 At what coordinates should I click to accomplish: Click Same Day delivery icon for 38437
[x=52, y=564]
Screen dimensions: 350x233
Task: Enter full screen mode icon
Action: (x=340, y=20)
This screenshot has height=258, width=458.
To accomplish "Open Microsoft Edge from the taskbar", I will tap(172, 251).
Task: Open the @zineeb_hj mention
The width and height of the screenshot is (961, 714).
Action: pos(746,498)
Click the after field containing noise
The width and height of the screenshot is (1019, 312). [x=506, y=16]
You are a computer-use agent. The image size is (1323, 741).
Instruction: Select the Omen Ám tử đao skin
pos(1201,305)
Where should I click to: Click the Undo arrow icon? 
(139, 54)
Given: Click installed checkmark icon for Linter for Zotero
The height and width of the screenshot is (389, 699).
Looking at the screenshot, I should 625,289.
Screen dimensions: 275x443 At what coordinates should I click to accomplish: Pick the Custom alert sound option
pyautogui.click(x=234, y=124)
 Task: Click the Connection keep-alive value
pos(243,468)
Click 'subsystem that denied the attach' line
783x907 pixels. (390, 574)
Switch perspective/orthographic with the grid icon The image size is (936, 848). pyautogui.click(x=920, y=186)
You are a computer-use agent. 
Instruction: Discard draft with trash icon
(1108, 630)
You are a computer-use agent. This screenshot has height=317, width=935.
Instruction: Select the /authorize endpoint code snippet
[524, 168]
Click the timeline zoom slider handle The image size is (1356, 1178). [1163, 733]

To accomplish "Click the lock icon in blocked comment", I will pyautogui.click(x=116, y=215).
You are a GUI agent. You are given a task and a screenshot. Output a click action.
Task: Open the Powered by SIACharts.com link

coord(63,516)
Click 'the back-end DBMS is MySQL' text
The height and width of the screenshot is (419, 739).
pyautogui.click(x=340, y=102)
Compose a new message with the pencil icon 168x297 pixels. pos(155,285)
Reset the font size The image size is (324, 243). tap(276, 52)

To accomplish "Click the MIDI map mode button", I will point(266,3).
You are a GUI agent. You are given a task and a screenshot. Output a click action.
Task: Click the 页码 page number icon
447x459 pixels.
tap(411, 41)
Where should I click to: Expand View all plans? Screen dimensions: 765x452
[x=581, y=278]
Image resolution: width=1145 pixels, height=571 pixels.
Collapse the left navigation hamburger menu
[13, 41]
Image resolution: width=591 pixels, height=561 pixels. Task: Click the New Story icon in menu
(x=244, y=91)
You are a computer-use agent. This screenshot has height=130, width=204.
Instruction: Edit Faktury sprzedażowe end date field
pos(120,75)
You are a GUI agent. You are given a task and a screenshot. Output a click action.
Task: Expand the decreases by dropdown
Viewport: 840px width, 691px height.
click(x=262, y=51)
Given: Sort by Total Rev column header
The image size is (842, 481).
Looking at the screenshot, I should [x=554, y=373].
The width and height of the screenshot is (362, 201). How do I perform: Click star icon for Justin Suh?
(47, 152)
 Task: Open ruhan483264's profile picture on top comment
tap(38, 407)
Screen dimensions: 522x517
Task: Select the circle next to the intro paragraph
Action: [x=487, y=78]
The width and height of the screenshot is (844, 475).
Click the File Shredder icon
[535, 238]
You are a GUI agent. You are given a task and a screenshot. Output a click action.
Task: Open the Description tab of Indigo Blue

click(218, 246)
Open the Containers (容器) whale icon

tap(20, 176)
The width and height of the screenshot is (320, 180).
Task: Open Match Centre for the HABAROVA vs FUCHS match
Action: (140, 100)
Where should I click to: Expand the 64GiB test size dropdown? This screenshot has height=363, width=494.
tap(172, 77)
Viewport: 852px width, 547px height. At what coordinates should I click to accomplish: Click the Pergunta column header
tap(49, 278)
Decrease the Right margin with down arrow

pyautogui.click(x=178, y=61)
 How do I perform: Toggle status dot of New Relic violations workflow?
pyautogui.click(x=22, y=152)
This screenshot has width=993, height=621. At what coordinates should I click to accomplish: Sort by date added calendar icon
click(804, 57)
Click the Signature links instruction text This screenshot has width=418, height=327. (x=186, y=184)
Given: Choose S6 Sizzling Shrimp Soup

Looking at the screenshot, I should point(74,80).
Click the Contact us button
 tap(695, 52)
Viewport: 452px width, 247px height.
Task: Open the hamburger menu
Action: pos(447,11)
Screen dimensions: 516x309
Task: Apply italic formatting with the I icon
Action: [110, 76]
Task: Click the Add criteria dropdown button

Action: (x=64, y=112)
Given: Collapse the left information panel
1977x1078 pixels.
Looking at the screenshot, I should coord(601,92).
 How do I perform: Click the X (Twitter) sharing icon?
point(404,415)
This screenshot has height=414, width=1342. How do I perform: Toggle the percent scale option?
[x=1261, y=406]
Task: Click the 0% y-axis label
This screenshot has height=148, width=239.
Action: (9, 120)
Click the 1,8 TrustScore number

Goal of the exercise
Repeat all the lines above verbatim.

Answer to the exercise
 At what coordinates should I click to accomplish: Click Same Day delivery icon for 38437
[x=52, y=564]
Screen dimensions: 350x233
Task: Enter full screen mode icon
Action: (x=340, y=20)
This screenshot has height=258, width=458.
To accomplish "Open Microsoft Edge from the taskbar", I will tap(172, 251).
Task: Open the @zineeb_hj mention
The width and height of the screenshot is (961, 714).
Action: pos(746,498)
Click the after field containing noise
The width and height of the screenshot is (1019, 312). [x=506, y=16]
You are a computer-use agent. The image size is (1323, 741).
Instruction: Select the Omen Ám tử đao skin
pos(1201,305)
Where should I click to: Click the Undo arrow icon? 
(139, 54)
Given: Click installed checkmark icon for Linter for Zotero
The height and width of the screenshot is (389, 699).
Looking at the screenshot, I should 625,289.
Screen dimensions: 275x443 At what coordinates should I click to accomplish: Pick the Custom alert sound option
pyautogui.click(x=234, y=124)
 Task: Click the Connection keep-alive value
pos(243,468)
Click 'subsystem that denied the attach' line
783x907 pixels. (390, 574)
Switch perspective/orthographic with the grid icon The image size is (936, 848). pyautogui.click(x=920, y=186)
You are a computer-use agent. 
Instruction: Discard draft with trash icon
(1108, 630)
You are a computer-use agent. This screenshot has height=317, width=935.
Instruction: Select the /authorize endpoint code snippet
[524, 168]
Click the timeline zoom slider handle The image size is (1356, 1178). [1163, 733]

To accomplish "Click the lock icon in blocked comment", I will pyautogui.click(x=116, y=215).
You are a GUI agent. You are given a task and a screenshot. Output a click action.
Task: Open the Powered by SIACharts.com link

coord(63,516)
Click 'the back-end DBMS is MySQL' text
The height and width of the screenshot is (419, 739).
pyautogui.click(x=340, y=102)
Compose a new message with the pencil icon 168x297 pixels. pos(155,285)
Reset the font size The image size is (324, 243). tap(276, 52)

To accomplish "Click the MIDI map mode button", I will point(266,3).
You are a GUI agent. You are given a task and a screenshot. Output a click action.
Task: Click the 页码 page number icon
447x459 pixels.
tap(411, 41)
Where should I click to: Expand View all plans? Screen dimensions: 765x452
[x=581, y=278]
Image resolution: width=1145 pixels, height=571 pixels.
Collapse the left navigation hamburger menu
[13, 41]
Image resolution: width=591 pixels, height=561 pixels. Task: Click the New Story icon in menu
(x=244, y=91)
You are a computer-use agent. This screenshot has height=130, width=204.
Instruction: Edit Faktury sprzedażowe end date field
pos(120,75)
You are a GUI agent. You are given a task and a screenshot. Output a click action.
Task: Expand the decreases by dropdown
Viewport: 840px width, 691px height.
click(x=262, y=51)
Given: Sort by Total Rev column header
The image size is (842, 481).
Looking at the screenshot, I should [x=554, y=373].
The width and height of the screenshot is (362, 201). How do I perform: Click star icon for Justin Suh?
(47, 152)
 Task: Open ruhan483264's profile picture on top comment
tap(38, 407)
Screen dimensions: 522x517
Task: Select the circle next to the intro paragraph
Action: [x=487, y=78]
The width and height of the screenshot is (844, 475).
Click the File Shredder icon
[535, 238]
You are a GUI agent. You are given a task and a screenshot. Output a click action.
Task: Open the Description tab of Indigo Blue

click(218, 246)
Open the Containers (容器) whale icon

tap(20, 176)
The width and height of the screenshot is (320, 180).
Task: Open Match Centre for the HABAROVA vs FUCHS match
Action: (140, 100)
Where should I click to: Expand the 64GiB test size dropdown? This screenshot has height=363, width=494.
tap(172, 77)
Viewport: 852px width, 547px height. At what coordinates should I click to accomplish: Click the Pergunta column header
tap(49, 278)
Decrease the Right margin with down arrow

pyautogui.click(x=178, y=61)
 How do I perform: Toggle status dot of New Relic violations workflow?
pyautogui.click(x=22, y=152)
This screenshot has width=993, height=621. At what coordinates should I click to accomplish: Sort by date added calendar icon
click(804, 57)
Click the Signature links instruction text This screenshot has width=418, height=327. (x=186, y=184)
Given: Choose S6 Sizzling Shrimp Soup

Looking at the screenshot, I should point(74,80).
Click the Contact us button
 tap(695, 52)
Viewport: 452px width, 247px height.
Task: Open the hamburger menu
Action: pos(447,11)
Screen dimensions: 516x309
Task: Apply italic formatting with the I icon
Action: [110, 76]
Task: Click the Add criteria dropdown button

Action: (x=64, y=112)
Given: Collapse the left information panel
1977x1078 pixels.
Looking at the screenshot, I should coord(601,92).
 How do I perform: Click the X (Twitter) sharing icon?
point(404,415)
This screenshot has height=414, width=1342. How do I perform: Toggle the percent scale option?
[x=1261, y=406]
Task: Click the 0% y-axis label
This screenshot has height=148, width=239.
Action: (9, 120)
Click the 1,8 TrustScore number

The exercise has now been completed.